Objetivo de la tarea:
Por favor, reescribe el fragmento sobre la renuncia de Joseph Kent, empezando en las palabras "El 17 de marzo" y terminando después de "poderoso lobby estadounidense.". Cambia "conflicto" por "enfrentamiento".

Fragmento seleccionado:
┄┄┄┄┄┄┄┄┄┄

El 17 de marzo de 2026, Joseph Kent, director del Centro Nacional Antiterrorista, renunció a su cargo mediante una contundente carta dirigida al presidente Donald Trump.
Kent, ex boina verde, oficial de la CIA y nombrado por Trump en julio de 2025, declaró que no podía, en conciencia, apoyar la guerra en Irán. Argumentó que Irán no representaba ninguna amenaza inminente para Estados Unidos y acusó al conflicto de haber sido iniciado por la presión de Israel y su poderoso lobby estadounidense.
Kent reafirmó su apoyo a la plataforma original de Trump, «Estados Unidos Primero», de las campañas de 2016, 2020 y 2024, elogiando acciones decisivas como el ataque a Soleimani y la derrota del ISIS, que evitaron guerras interminables en Oriente Medio.

┄┄┄┄┄┄┄┄┄┄

Datos para revisión:
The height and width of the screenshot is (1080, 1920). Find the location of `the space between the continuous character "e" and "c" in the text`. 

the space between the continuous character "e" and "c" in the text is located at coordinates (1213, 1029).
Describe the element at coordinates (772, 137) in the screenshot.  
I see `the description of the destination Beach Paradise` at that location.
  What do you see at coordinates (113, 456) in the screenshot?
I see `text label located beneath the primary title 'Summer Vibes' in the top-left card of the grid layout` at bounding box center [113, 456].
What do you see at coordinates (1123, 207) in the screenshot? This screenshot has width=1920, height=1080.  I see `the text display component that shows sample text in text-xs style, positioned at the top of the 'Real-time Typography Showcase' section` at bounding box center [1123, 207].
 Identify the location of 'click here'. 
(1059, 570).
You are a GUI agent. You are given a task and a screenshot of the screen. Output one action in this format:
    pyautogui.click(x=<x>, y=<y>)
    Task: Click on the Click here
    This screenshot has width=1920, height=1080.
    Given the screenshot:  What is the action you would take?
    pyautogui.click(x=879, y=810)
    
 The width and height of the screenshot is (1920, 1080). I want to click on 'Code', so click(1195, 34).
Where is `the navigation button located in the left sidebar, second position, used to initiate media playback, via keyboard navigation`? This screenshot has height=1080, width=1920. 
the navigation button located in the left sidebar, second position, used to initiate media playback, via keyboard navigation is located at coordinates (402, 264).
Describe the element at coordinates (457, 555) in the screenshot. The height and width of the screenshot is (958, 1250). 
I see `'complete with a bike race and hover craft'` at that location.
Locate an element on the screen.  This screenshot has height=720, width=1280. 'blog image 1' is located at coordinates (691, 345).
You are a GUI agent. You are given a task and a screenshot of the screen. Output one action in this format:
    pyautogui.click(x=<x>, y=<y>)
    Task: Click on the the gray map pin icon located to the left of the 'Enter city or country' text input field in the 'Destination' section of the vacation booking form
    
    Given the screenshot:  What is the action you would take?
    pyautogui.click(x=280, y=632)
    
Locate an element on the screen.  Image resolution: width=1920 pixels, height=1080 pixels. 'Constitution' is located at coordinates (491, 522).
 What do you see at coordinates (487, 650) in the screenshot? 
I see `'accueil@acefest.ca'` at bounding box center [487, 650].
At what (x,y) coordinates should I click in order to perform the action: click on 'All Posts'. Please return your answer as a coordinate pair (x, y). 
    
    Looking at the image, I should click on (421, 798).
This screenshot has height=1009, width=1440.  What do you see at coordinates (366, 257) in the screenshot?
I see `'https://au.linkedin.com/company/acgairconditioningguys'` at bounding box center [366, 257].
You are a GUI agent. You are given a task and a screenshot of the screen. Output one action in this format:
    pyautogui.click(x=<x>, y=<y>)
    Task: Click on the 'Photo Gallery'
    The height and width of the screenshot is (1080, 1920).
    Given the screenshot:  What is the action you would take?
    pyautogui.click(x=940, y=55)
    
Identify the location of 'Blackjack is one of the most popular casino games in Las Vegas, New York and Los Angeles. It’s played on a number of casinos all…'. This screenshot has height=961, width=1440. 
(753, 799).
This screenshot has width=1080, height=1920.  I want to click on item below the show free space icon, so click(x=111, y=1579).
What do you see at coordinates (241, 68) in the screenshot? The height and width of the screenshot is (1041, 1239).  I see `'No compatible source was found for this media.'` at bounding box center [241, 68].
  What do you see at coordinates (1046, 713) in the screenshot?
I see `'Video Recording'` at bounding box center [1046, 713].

┄┄┄┄┄┄┄┄┄┄

Respuesta:
El 17 de marzo de 2026, Joseph Kent, director del Centro Nacional Antiterrorista, renunció a su cargo mediante una contundente carta dirigida al presidente Donald Trump.
Kent, ex boina verde, oficial de la CIA y nombrado por Trump en julio de 2025, declaró que no podía, en conciencia, apoyar la guerra en Irán. Argumentó que Irán no representaba ninguna amenaza inminente para Estados Unidos y acusó al enfrentamiento de haber sido iniciado por la presión de Israel y su poderoso lobby estadounidense.